Instructions for the task => In full and without edits, write out the data that follows.

Material for this exercise =>
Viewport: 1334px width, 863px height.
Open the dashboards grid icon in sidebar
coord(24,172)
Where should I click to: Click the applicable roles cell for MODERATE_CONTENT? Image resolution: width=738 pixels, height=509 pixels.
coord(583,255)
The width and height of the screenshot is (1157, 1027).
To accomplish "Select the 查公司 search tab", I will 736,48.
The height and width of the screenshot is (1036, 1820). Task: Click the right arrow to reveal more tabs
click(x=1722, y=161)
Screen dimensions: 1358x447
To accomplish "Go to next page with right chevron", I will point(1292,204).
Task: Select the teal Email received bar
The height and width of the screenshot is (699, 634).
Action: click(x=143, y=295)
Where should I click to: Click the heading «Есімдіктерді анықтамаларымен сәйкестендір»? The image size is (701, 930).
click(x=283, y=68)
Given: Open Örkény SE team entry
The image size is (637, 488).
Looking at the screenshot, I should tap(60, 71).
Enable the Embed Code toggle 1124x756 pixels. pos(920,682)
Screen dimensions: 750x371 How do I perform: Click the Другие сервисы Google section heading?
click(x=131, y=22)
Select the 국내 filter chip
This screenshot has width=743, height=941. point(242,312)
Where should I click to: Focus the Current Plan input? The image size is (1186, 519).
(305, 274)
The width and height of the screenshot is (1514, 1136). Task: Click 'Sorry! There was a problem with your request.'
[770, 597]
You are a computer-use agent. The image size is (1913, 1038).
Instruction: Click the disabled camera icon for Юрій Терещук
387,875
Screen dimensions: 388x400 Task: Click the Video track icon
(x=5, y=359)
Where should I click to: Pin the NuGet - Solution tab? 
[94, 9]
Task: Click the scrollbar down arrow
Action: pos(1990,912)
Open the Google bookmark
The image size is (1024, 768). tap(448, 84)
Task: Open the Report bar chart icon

Task output =>
Viewport: 1334px width, 863px height.
Open the dashboards grid icon in sidebar
coord(24,172)
Where should I click to: Click the applicable roles cell for MODERATE_CONTENT? Image resolution: width=738 pixels, height=509 pixels.
coord(583,255)
The width and height of the screenshot is (1157, 1027).
To accomplish "Select the 查公司 search tab", I will 736,48.
The height and width of the screenshot is (1036, 1820). Task: Click the right arrow to reveal more tabs
click(x=1722, y=161)
Screen dimensions: 1358x447
To accomplish "Go to next page with right chevron", I will point(1292,204).
Task: Select the teal Email received bar
The height and width of the screenshot is (699, 634).
Action: click(x=143, y=295)
Where should I click to: Click the heading «Есімдіктерді анықтамаларымен сәйкестендір»? The image size is (701, 930).
click(x=283, y=68)
Given: Open Örkény SE team entry
The image size is (637, 488).
Looking at the screenshot, I should tap(60, 71).
Enable the Embed Code toggle 1124x756 pixels. pos(920,682)
Screen dimensions: 750x371 How do I perform: Click the Другие сервисы Google section heading?
click(x=131, y=22)
Select the 국내 filter chip
This screenshot has width=743, height=941. point(242,312)
Where should I click to: Focus the Current Plan input? The image size is (1186, 519).
(305, 274)
The width and height of the screenshot is (1514, 1136). Task: Click 'Sorry! There was a problem with your request.'
[770, 597]
You are a computer-use agent. The image size is (1913, 1038).
Instruction: Click the disabled camera icon for Юрій Терещук
387,875
Screen dimensions: 388x400 Task: Click the Video track icon
(x=5, y=359)
Where should I click to: Pin the NuGet - Solution tab? 
[94, 9]
Task: Click the scrollbar down arrow
Action: pos(1990,912)
Open the Google bookmark
The image size is (1024, 768). tap(448, 84)
Task: Open the Report bar chart icon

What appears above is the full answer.